The Power of The Table
Yesterday afternoon, our family gathered around my in-laws dining room table which had been expanded to fit 8 of us. Once a month my mother in law has all of us over for dinner. My family of 5, one of my nephews and his girlfriend, and quite often someone's friend. Sometimes my other nephew if he's in town. She (and we) look forward to these days. Sometimes people have to leave not long after eating, but yesterday, everyone lingered. We didn't leave until 5:00.
There is something about gathering around a table that invites conversation, laughter, even silence. As we sat there beginning to eat, she said "okay, now, there's a theme you need to figure out". Not with the food, but something about the table. We all sat there looking around trying to figure it out. After hints, and more questions and silly answers, my youngest figured it out...The dishes didn't all match, but each type of dish was matched with a certain pattern of goblets. What a fun idea. She had also made a few dishes that were from some Amish books she was reading.
As the day wore on, some stayed around the table, some meandered to watch football, clean the kitchen, then gather around to play a game before heading home.
The table. It is powerful. It invites connection, focus, intentionality, restoration. It is healing. It is transformative.

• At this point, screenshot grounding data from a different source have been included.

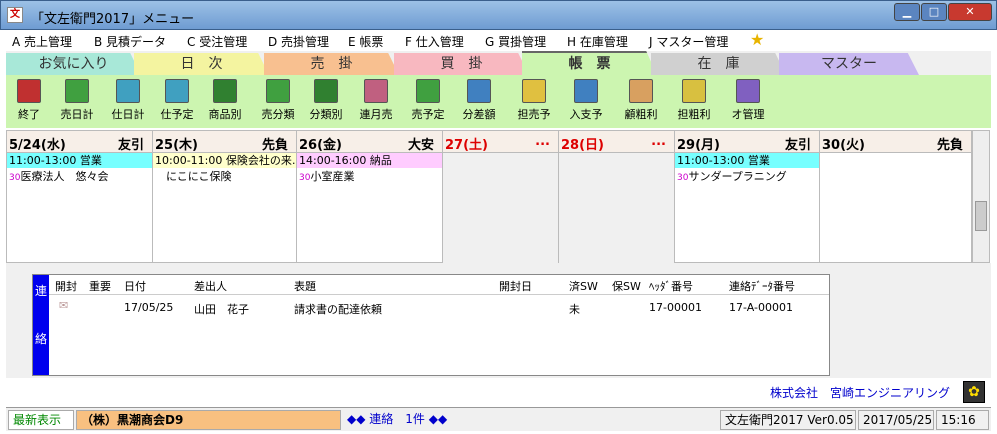  What do you see at coordinates (29, 100) in the screenshot?
I see `toolbar-button: 終了` at bounding box center [29, 100]. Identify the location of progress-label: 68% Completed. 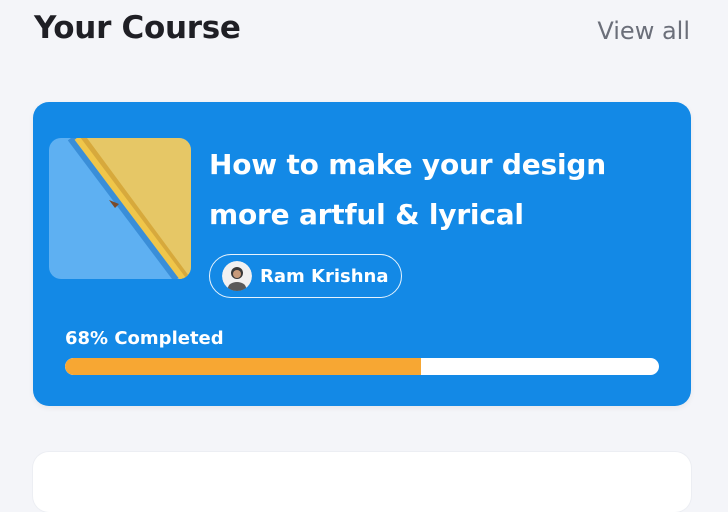
(144, 338).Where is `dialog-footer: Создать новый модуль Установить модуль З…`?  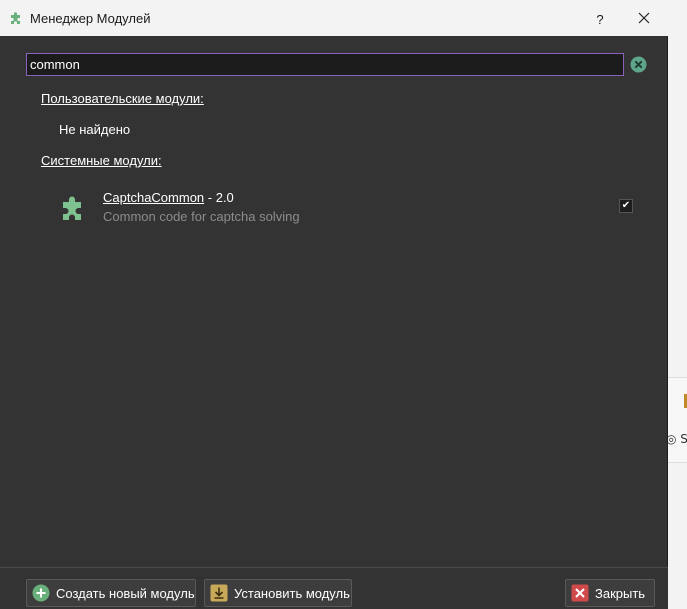 dialog-footer: Создать новый модуль Установить модуль З… is located at coordinates (334, 588). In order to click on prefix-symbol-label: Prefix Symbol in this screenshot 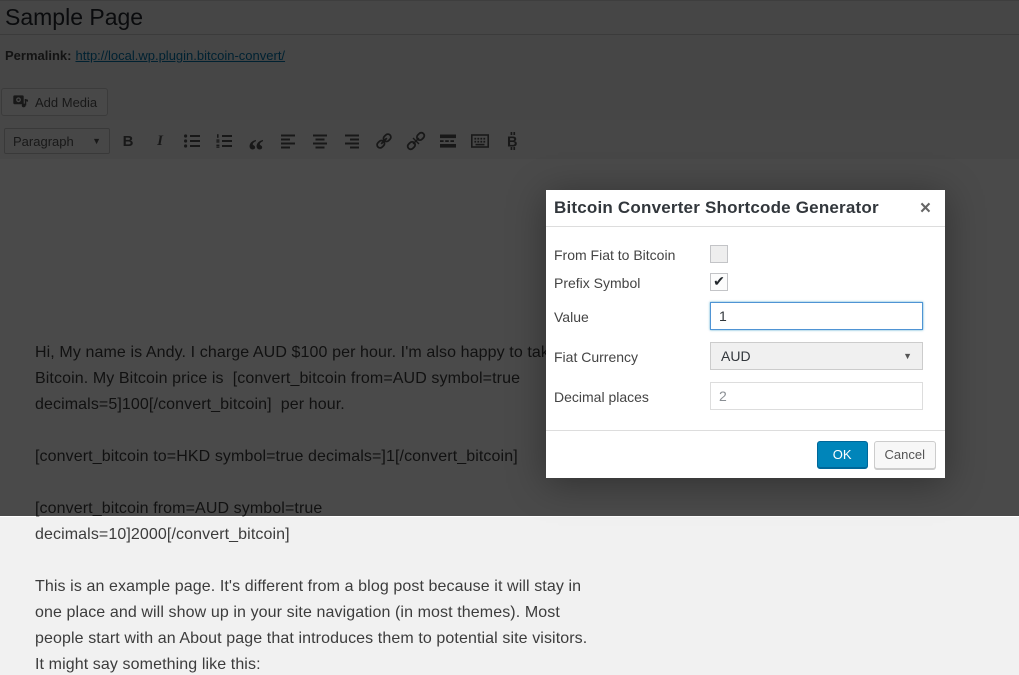, I will do `click(598, 283)`.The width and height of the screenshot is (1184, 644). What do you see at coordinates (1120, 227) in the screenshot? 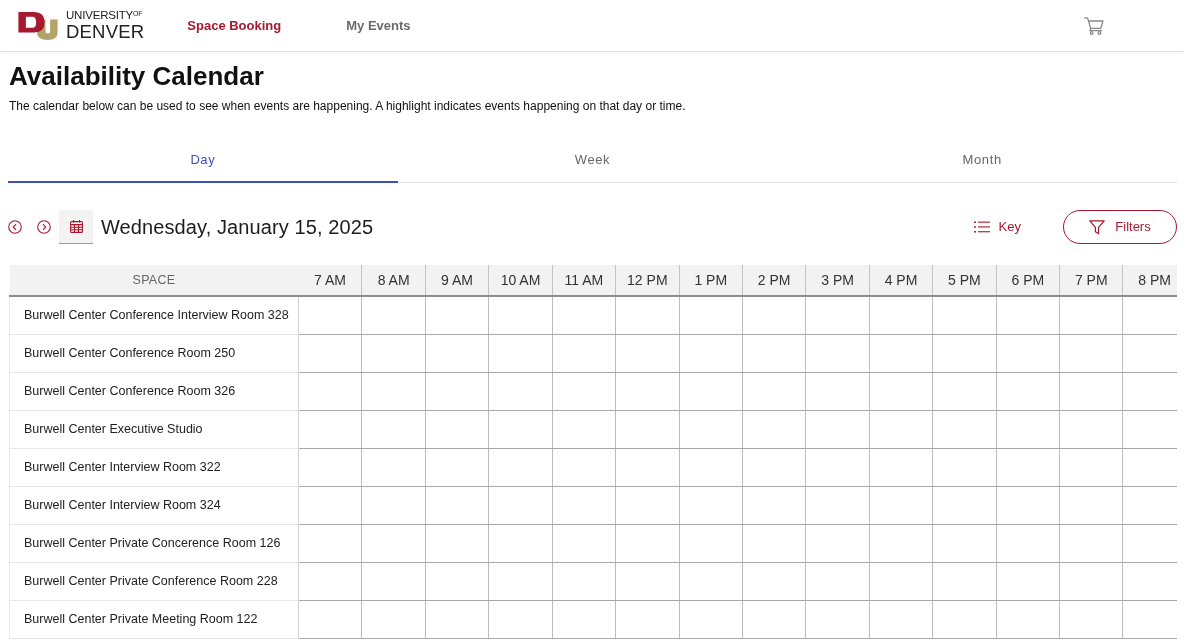
I see `filters-button: Filters` at bounding box center [1120, 227].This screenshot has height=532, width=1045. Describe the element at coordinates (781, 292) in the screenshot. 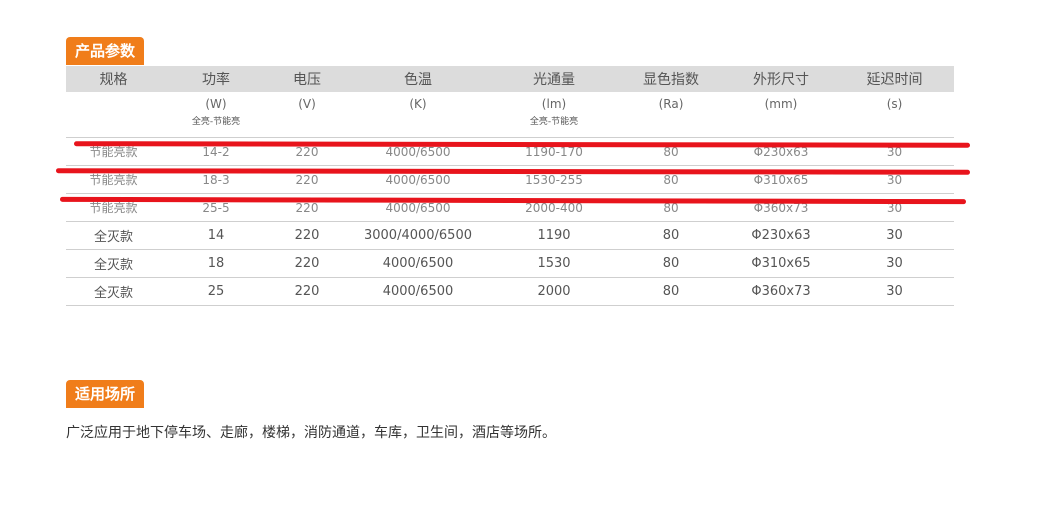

"The Table is a meeting place, a gathering around, the source of sustenance and nourishment, festivity, safety, and satisfaction. A person cooking is a person giving: Even the simplest food is a gift." Laurie Colwin
Now, I will be the first to admit that often in our own family of 4 we didn't eat at our table regularly, sometimes we weren't all home at the same time, more often we sat in the family room with tv trays. I do wish we spent more time around the table, but we still cultivated conversation wherever we ate. And there have certainly been disagreements....it's not always a bed of roses, but when it is, it is oh so good. The rest is learning and growing.
In her book "For the Love" Jen Hatmaker says, "A shared table is the supreme expression of hospitality in every culture on earth. When your worn-out kitchen table hosts good people and good conversation, when it provides a safe place to break bread and share wine, your house becomes a sanctuary, holy as a cathedral. "
YES!!! Don't let a small home, small table, messy kitchen stop you from gathering around the table. Don't let a tight budget keep you from feeding people. Maybe we'll talk about that later. Maybe there's more room around your coffee table, or couches with tv trays or food on plates on laps...that's okay, do what works. Sometimes in the summer, we set up a plastic costco table on our back porch and eat around it. Sure I'd love a nicer table, or picnic table, but this works. It doesn't have to be a beautifully set table, mine rarely is. None of that matters. What really matters is what takes place around the table and in the hearts and minds of others.
When we moved into our home we received a table that I fell in love with, not because it was spectacularly beautiful (it's pretty simple really), BUT it has 3 leaves and expands to fit well over 10 around it. I love that. Room for everyone or just a few. I hope it lasts a long time. This table has fed family, friends, sports teams (soccer and golf), guest speakers from our old church, a few strangers. It has endured pounding from game players (not at all competitive...lol). It probably has stories to tell.
Who can you invite around your table? Who needs some nourishment (physical and maybe emotional or spiritual)? Who can you invite into your world?
A few books on my reading list: A Bigger Table by John Pavlovitz, Simple Gatherings by Melissa Michaels.
I'm loving the idea of talking about The Power of...." I think I'll continue it with a few more themes.